[Stored records]
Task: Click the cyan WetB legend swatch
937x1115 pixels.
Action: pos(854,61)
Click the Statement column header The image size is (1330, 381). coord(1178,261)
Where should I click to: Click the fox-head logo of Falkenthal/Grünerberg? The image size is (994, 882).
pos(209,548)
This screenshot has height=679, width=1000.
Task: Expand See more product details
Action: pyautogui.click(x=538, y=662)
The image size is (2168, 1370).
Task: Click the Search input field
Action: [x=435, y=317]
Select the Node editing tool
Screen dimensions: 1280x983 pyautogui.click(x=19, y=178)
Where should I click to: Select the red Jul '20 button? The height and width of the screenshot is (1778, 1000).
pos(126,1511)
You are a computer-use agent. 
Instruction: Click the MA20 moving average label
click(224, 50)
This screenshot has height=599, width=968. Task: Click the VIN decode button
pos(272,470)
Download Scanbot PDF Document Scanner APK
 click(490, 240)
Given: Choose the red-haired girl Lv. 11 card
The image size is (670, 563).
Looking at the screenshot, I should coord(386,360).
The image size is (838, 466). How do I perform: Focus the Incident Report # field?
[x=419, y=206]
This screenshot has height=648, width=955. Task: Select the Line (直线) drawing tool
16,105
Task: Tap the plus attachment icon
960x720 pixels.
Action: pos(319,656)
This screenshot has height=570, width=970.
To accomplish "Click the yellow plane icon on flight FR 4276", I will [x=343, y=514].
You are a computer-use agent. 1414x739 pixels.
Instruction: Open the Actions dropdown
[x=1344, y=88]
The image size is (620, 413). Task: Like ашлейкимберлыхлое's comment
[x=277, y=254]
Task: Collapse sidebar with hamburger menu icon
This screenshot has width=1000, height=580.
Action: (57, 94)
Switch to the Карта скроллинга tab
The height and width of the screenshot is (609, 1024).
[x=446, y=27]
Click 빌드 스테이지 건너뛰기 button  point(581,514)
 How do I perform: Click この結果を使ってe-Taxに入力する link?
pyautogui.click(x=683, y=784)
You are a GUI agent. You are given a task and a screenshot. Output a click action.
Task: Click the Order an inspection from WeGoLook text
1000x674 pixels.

# ASSIGNED TASK
Go to the line with "Instruction: Click the" in the entries above and repeat every line from there through the line with "Given: Choose the red-haired girl Lv. 11 card", exactly and with no other text.

# ANSWER AREA
Instruction: Click the MA20 moving average label
click(224, 50)
This screenshot has height=599, width=968. Task: Click the VIN decode button
pos(272,470)
Download Scanbot PDF Document Scanner APK
 click(490, 240)
Given: Choose the red-haired girl Lv. 11 card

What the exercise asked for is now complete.